The color-tinted postcard above is from VCU’s Rarely Seen Richmond Collection, which includes over 600 scans of old postcards. Click here to visit VCU’s postcard collection. The first train pulled out of Broad Street Station at 1:07 p.m. on January 6, 1919. Designed by John Russell Pope, what was originally known as New Union Station was […]

The color-tinted postcard above is from VCU’s Rarely Seen Richmond Collection, which includes over 600 scans of old postcards. Click here to visit VCU’s postcard collection.

The first train pulled out of Broad Street Station at 1:07 p.m. on January 6, 1919. Designed by John Russell Pope, what was originally known as New Union Station was constructed on the site of what had been the Hermitage Country Club.

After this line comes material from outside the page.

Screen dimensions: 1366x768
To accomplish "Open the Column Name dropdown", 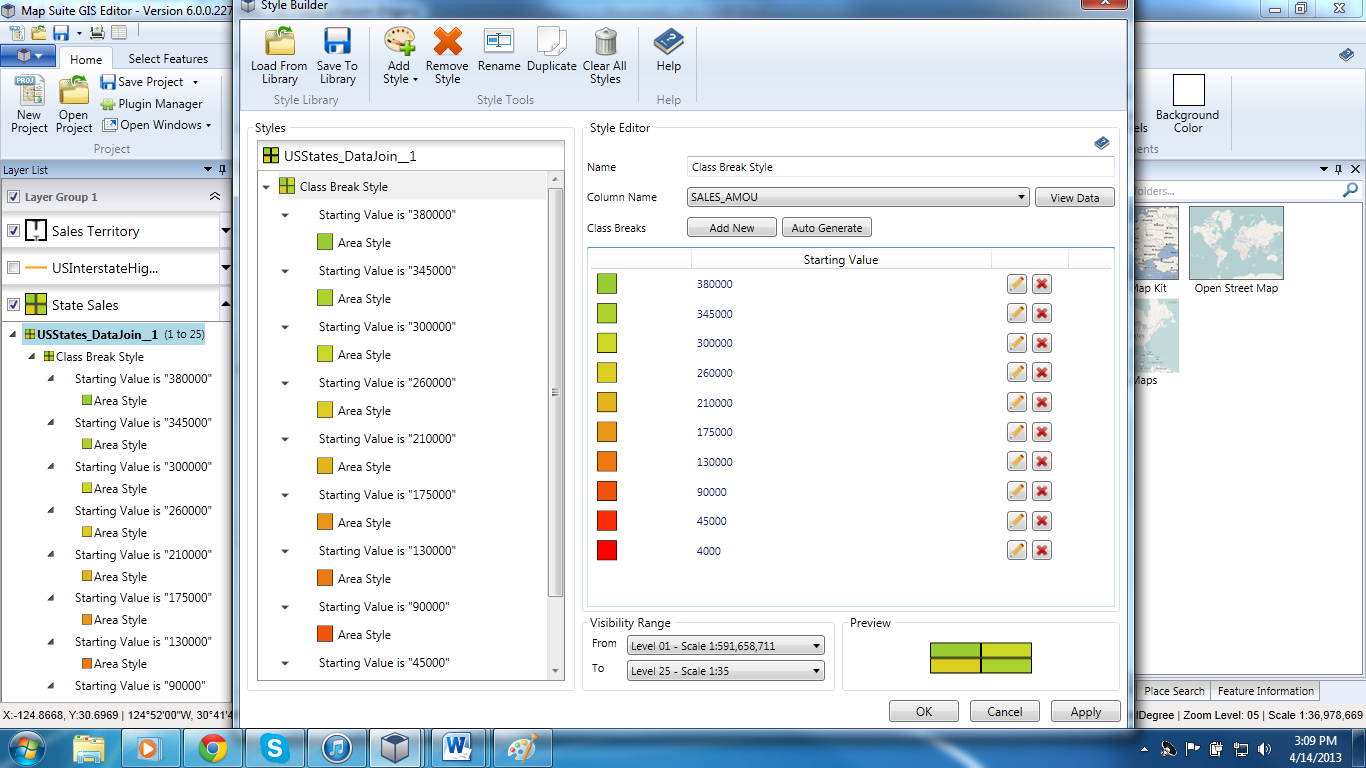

A partnership of the Richmond, Fredericksburg & Potomac Railroad and the Atlantic Coastline built the station to satisfy the growing city’s needs.

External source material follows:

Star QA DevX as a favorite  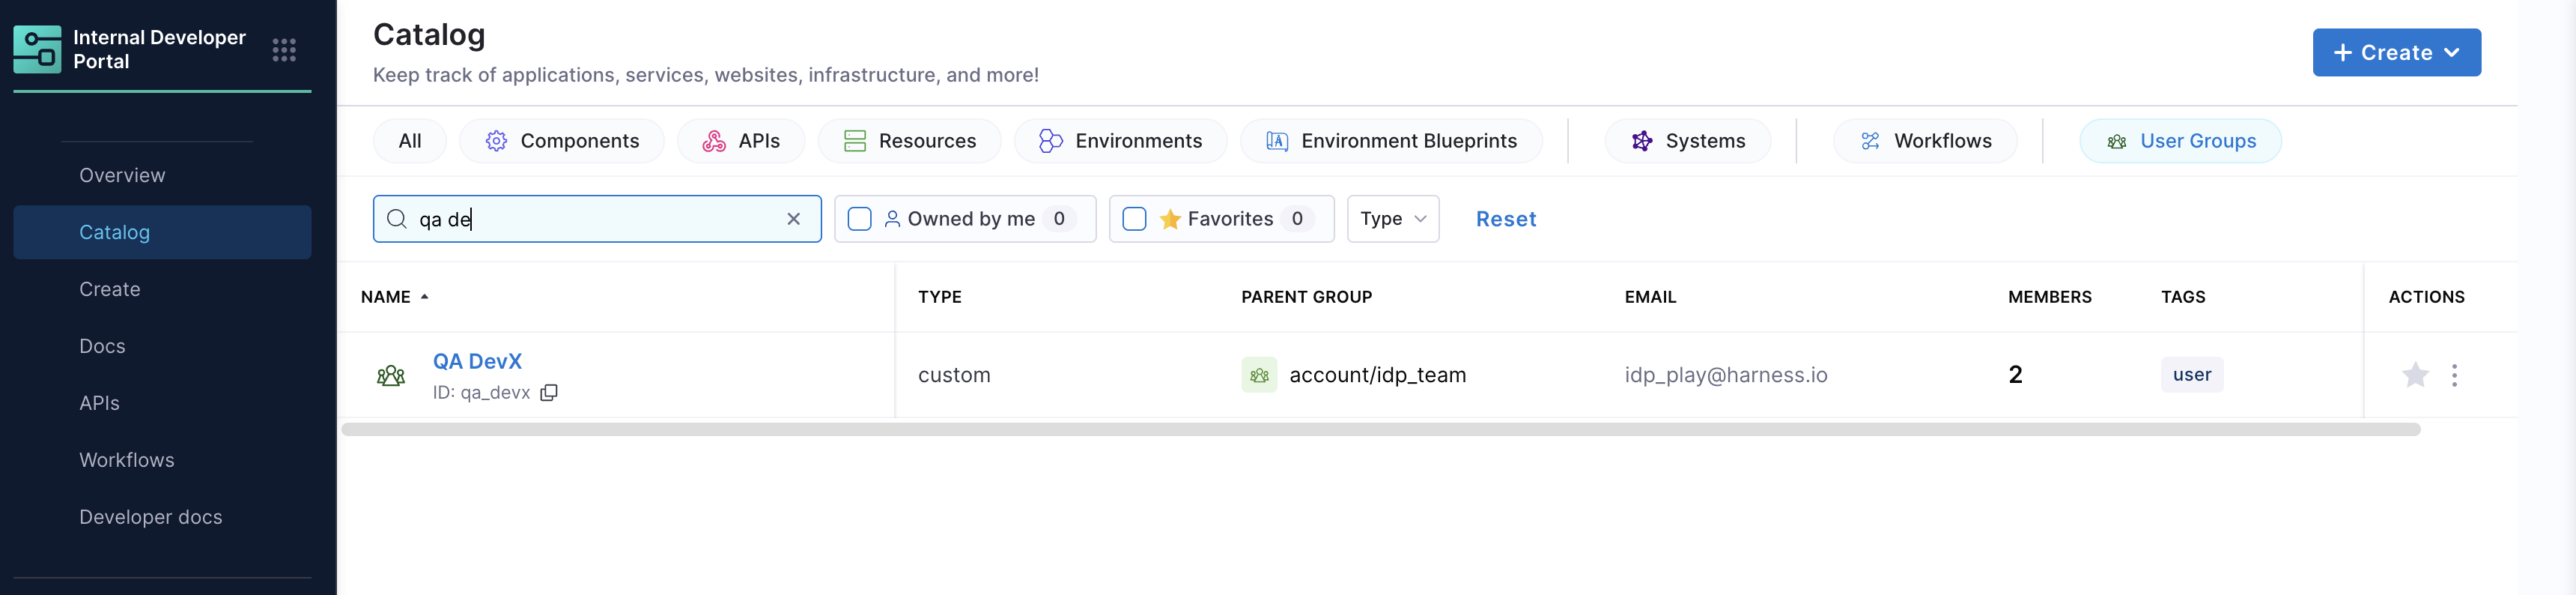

Directly across the street the William Byrd Hotel, at 2501 West Broad Street, opened in 1925. The twelve story hotel catered to travelers heading north and south. At the other end of the block the Capitol Theater opened for business a couple of years later. It was the first movie theater in Richmond to be equipped for sound.

Boasting a first class train station and the neighboring new businesses, the area soon became a cosmopolitan and fashionable part of town. Perhaps it was a peak of a certain way of urban life — residents of the Fan District lived within easy walking distance of direct access to the entire East Coast.

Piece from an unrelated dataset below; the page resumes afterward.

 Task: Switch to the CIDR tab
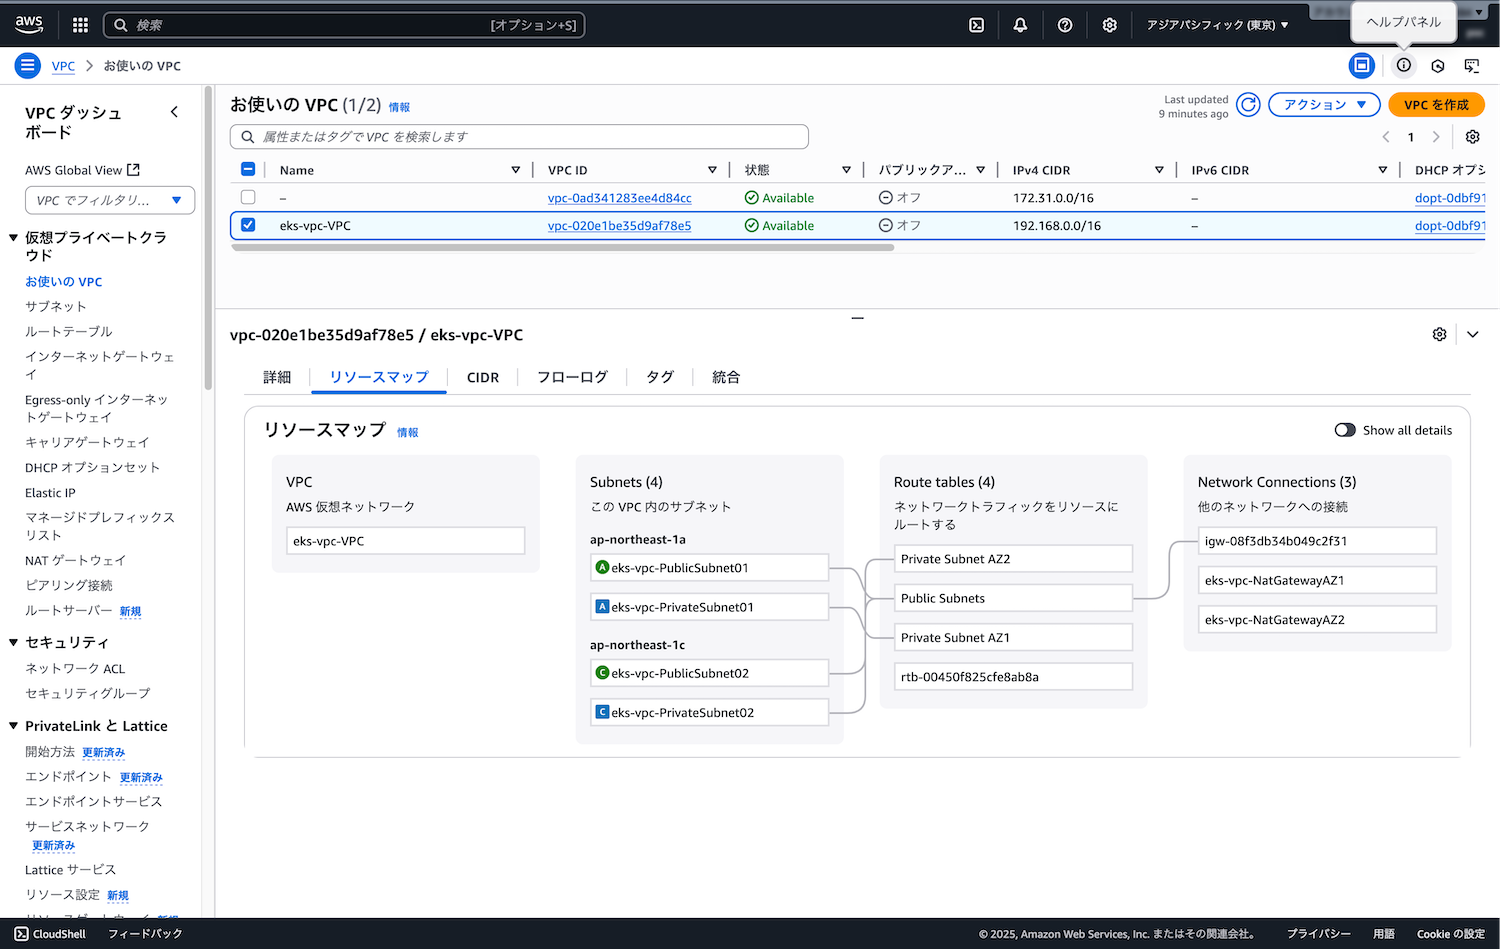pos(482,378)
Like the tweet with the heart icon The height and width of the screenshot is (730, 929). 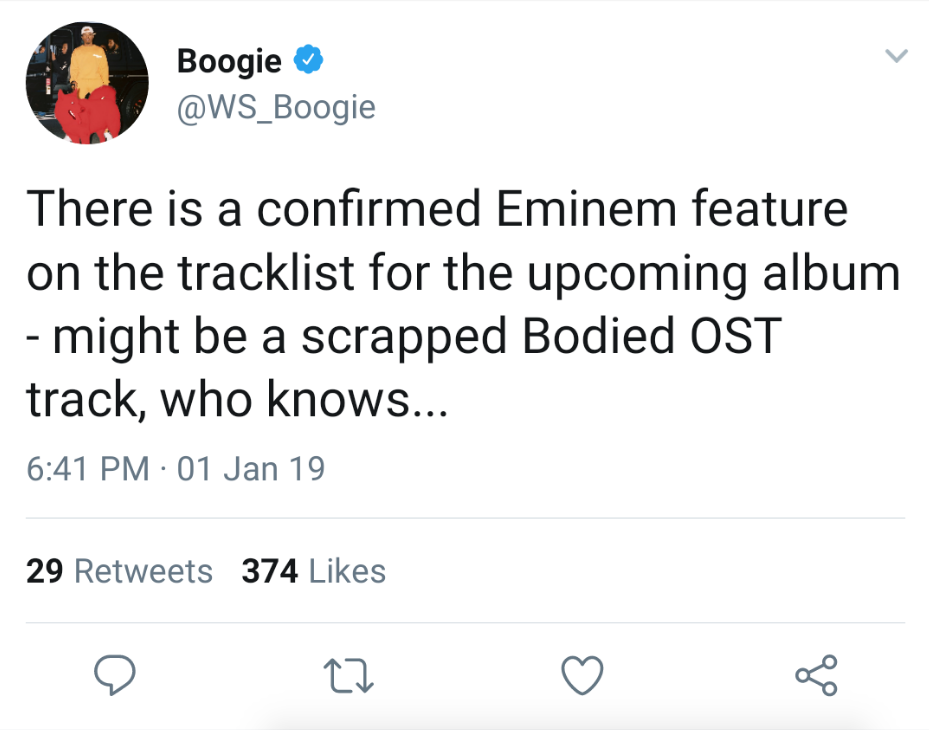(582, 675)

The William Byrd’s barber shop open in 1927. Legendary barber Willie Carlton began looking out of the barber shop’s windows at Davis Avenue in 1948. He bought the business in the 1950s.

Recalling that for many years automobiles parked on the 800 block of Davis at a 45 degree angle facing the barber shop, Carlton chuckled as he described a visit by singer/songwriter Hank Williams, who was asleep in a convertible when it was time to open the barber shop.

“Well, he was taking a little nap, out there in his Cadillac,” Carlton recalled in a tone that signaled he could still see the picture being described.

Apparently, after the hard-living country music great finished sleeping off his road weariness, he got out of his snazzy ride and came inside for his haircut.

Carlton said the price of a haircut in those days was 60 cents. Lunch in the hotel’s busy dining room cost about the same.

During the station’s peak use, the years of World War II, an average of 57 trains passed through Broad Street Station on a daily basis.

The ensuing decades’ rapid outward growth from the inner city combined with the withering of America’s passenger rail system, to change the character of the neighborhood.

In 1975 Broad Street Station was no longer the hub of metropolitan life it had been; the last passenger train left the station at 4:58 a.m., on November 15 of that year.

In 1977 the distinctive building’s second life as the Science Museum began.